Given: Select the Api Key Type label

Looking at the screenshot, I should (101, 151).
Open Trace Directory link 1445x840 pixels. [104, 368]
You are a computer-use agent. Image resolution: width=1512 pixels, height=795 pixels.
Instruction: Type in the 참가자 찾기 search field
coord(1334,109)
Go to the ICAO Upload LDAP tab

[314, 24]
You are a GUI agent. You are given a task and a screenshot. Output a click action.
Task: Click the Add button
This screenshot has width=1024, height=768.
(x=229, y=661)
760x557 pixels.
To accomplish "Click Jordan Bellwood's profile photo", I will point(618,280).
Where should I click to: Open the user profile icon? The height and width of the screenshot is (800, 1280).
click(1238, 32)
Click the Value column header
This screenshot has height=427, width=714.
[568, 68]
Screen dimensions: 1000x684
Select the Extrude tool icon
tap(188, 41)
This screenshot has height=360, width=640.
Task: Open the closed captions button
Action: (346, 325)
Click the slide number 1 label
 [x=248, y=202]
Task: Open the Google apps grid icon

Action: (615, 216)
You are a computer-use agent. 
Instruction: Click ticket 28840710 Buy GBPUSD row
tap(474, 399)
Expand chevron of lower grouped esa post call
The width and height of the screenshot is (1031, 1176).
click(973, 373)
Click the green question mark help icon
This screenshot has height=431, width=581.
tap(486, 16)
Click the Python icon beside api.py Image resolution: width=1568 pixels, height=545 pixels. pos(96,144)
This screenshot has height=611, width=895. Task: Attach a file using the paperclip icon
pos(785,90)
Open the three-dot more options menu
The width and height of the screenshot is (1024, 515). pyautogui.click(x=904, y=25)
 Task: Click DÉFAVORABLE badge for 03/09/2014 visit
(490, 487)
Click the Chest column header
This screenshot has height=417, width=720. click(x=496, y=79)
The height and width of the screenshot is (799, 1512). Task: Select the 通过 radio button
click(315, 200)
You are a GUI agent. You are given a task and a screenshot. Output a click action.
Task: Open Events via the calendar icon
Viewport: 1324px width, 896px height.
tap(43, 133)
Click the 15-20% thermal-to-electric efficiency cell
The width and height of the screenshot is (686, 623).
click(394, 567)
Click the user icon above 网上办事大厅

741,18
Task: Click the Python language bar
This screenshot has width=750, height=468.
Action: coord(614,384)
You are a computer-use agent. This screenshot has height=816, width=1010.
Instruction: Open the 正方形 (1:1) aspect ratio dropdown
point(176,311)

**What needs to be done:** Your output should be an exact copy of the lines from the one containing "Instruction: Open the" through the last line of the data above.

**Task result:**
Instruction: Open the 正方形 (1:1) aspect ratio dropdown
point(176,311)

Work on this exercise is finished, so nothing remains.